The need for the Gram–Schmidt process

Orthonormal bases are nice because several formulas are much simpler when vectors are given wrt an ON basis.

Example: Let $\mathcal E = \{e_1, \dots, e_n\}$ be an ON basis. Then the Fourier expansion of any vector $v\in\operatorname{span}(\mathcal E)$ is just $$v = (v\cdot e_1)e_1 + (v\cdot e_2)e_2 + \cdots + (v\cdot e_n)e_n$$

Notice that there are no normalization factors and we don't need to construct a dual basis -- it's just a really simple formula.

In your example, of course $\{(1,0),(0,1)\}$ spans the same space as $\{(3,2),(2,2)\}$. But let me provide an example of my own: what about $\{(1.1,1.2,0.9,2.1,4),(3,-2,6,14,2),(6,6,6,3.4,11.1)\}$? There's certainly no subset of the standard basis vectors that spans the same space as these linearly independent vectors. But this is a pretty poor choice of basis because they're not orthonormal. It'd sure be nice if we had some algorithm that could produce as ON basis from them...


If the entire vector space we wanted a basis for all of $\mathbb{R}^n$ or a basis for, say, the $xy$-plane in $\mathbb{R}^3$, then we could certainly do this. The problem arises when we're looking for an orthonormal basis for subspaces that are more complicated.

For example, let take our subspace to be the plane $x+y+z=0$ inside of $\mathbb{R}^3$. This subspace can be written as

$$\mathrm{span} \left\{ \begin{bmatrix} 1 \\ -1 \\ 0 \end{bmatrix} , \begin{bmatrix} 1 \\ 0 \\ -1 \end{bmatrix} \right\}$$

Running Gram-Schmidt on this gives the basis

$$\left\{ \begin{bmatrix} \frac{1}{\sqrt{2}} \\ -\frac{1}{\sqrt{2}} \\ 0 \end{bmatrix} ~,~ \begin{bmatrix} \frac{1}{\sqrt{6}} \\\frac{1}{\sqrt{6}}\\ -\sqrt{\frac{2}{3}} \end{bmatrix} \right\}$$ which generates the same subspace of $\mathbb{R}^3$. However, if we just tried to take the basis $\left\{ \vec{e}_1 = [1~ 0~ 0]^T, ~ \vec{e}_2 = [ 0 ~ 1 ~ 0]^T \right\}$, we would certainly have an ortho-normal basis, but of a different subspace.

TL;DR: Gram-Schmidt is designed to turn a basis into an ortho-normal basis without altering the subspace that it spans.

Edit Gram-Schmidt is also important in that it preserves the orientation of given basis (roughly speaking, the order in which the basis elements are introduced). Somewhat higher level and beyond the scope of an introductory course to linear algebra, but worth tucking away for later.

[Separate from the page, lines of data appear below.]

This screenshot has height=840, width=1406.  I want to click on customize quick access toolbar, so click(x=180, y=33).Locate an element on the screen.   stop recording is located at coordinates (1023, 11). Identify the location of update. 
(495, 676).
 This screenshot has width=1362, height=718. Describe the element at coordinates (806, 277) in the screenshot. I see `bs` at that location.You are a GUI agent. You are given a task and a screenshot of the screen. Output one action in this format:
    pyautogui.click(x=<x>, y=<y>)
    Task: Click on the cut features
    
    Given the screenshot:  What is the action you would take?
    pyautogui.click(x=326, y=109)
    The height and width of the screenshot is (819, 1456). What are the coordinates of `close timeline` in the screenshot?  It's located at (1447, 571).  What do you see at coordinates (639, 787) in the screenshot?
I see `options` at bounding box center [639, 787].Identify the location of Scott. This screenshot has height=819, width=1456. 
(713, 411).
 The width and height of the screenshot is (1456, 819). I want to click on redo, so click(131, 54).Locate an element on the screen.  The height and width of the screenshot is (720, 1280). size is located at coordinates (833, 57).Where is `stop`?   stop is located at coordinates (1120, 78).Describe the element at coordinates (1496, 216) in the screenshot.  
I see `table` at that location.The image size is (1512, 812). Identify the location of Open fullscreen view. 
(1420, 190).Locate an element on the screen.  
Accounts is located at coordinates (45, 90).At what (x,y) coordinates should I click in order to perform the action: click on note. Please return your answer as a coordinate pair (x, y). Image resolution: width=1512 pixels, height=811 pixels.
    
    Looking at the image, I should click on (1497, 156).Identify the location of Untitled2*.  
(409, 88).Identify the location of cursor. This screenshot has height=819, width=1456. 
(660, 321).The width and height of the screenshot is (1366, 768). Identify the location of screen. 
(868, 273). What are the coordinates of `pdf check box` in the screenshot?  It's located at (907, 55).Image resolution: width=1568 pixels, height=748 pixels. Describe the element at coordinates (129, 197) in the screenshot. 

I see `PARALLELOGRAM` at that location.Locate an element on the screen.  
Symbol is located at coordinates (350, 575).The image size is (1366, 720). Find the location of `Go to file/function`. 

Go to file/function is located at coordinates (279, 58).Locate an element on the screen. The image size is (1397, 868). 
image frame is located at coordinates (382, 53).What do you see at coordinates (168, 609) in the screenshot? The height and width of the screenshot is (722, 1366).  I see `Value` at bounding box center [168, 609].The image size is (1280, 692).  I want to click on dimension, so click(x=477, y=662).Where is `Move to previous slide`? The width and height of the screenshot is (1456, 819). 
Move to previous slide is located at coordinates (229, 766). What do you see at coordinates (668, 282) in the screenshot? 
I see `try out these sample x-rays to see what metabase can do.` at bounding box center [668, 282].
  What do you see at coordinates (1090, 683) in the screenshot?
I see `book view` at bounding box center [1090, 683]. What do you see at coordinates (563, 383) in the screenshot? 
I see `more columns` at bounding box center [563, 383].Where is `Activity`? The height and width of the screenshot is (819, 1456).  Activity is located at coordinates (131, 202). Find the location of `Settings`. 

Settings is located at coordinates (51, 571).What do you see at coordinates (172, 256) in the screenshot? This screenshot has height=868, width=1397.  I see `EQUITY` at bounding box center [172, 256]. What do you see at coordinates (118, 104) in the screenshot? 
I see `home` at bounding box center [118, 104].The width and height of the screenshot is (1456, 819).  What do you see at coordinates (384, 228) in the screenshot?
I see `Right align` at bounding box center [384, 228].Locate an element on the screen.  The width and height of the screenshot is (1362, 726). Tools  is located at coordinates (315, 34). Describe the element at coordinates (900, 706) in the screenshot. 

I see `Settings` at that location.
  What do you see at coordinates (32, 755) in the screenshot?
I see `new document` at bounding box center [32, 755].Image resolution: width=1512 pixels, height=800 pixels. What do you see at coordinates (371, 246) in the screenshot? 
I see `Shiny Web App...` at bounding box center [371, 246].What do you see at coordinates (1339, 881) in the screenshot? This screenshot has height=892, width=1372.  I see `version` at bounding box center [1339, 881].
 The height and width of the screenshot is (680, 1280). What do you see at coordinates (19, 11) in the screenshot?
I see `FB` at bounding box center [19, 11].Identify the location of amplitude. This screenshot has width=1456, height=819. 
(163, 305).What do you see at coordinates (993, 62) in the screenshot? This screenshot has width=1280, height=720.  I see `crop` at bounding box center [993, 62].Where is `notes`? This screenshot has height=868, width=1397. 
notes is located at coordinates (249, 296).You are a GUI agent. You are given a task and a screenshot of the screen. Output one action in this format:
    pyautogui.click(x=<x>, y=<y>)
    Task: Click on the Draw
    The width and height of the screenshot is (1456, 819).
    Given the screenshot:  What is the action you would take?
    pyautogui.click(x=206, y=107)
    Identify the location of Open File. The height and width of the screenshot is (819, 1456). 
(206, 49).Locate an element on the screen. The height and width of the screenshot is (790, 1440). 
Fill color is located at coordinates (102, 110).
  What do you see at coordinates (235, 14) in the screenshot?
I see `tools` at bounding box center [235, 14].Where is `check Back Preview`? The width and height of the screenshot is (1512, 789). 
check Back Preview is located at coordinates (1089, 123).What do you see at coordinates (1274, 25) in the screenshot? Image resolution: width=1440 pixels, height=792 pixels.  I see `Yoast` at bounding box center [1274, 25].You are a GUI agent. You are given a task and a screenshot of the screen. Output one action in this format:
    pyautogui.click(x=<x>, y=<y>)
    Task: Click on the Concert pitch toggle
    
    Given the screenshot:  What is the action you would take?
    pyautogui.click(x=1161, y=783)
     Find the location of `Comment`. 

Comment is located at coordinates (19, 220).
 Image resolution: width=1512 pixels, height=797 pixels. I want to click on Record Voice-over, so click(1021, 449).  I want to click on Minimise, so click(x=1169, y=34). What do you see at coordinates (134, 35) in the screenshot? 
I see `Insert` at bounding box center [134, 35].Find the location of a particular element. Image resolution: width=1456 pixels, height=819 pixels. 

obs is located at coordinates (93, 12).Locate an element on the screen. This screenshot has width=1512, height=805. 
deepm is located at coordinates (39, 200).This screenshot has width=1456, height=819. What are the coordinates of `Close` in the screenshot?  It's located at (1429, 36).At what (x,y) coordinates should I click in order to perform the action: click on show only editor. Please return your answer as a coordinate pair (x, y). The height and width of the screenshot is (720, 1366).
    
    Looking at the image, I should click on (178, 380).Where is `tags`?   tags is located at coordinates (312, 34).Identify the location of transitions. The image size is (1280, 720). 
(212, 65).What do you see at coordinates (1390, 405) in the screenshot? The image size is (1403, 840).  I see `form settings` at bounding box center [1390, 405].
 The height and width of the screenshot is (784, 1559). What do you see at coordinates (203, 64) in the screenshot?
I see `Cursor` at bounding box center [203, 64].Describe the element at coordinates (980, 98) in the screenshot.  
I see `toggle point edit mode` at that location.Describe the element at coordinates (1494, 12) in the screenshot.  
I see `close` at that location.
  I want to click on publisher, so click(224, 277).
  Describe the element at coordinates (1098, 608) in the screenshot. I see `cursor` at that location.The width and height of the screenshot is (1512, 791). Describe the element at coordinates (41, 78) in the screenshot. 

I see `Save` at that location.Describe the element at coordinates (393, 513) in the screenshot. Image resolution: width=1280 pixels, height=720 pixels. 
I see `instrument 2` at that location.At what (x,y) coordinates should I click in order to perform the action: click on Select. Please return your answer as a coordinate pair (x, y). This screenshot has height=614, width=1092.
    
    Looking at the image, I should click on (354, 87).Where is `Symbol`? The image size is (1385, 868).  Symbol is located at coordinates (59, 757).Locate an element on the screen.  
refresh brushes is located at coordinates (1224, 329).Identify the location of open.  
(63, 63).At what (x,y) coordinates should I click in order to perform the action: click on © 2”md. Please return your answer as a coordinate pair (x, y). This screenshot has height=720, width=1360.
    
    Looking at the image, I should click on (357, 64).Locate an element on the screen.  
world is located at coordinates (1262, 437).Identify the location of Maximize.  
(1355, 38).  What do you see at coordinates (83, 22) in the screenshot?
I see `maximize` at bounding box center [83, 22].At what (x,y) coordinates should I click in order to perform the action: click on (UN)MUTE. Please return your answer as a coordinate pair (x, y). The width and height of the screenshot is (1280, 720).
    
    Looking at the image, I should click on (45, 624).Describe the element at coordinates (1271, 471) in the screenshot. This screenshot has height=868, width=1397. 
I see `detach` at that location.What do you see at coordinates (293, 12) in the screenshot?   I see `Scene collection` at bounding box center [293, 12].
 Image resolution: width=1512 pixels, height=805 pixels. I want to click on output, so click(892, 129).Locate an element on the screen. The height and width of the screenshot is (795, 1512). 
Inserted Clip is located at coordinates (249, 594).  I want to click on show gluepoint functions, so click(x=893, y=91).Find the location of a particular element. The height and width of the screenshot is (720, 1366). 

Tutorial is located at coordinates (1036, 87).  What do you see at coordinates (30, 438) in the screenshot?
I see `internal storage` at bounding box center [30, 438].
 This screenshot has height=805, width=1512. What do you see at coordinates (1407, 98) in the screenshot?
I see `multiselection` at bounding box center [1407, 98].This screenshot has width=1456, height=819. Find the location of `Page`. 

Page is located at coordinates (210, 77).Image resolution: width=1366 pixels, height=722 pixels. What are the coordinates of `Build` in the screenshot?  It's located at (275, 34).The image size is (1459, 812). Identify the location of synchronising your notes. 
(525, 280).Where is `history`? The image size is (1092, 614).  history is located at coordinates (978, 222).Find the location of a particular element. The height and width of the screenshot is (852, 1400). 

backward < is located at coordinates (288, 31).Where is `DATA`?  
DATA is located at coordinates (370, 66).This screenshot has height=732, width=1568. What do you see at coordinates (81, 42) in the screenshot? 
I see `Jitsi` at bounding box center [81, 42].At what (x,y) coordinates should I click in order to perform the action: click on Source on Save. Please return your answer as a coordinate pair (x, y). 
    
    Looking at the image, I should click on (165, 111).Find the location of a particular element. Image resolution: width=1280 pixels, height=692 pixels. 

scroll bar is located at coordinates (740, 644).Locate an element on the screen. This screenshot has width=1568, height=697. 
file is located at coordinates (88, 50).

You can also get into function spaces where it's not clear what the basis you can just grab from is. The Legendre polynomials can be constructed by starting with the functions $1$ and $x$ on the interval $x \in [-1,1]$, and using Gram-Schmidt orthogonalization to construct the higher order ones. The second order polynomial is constructed by removing the component of $x^2$ that points in the direction of $1$, for example.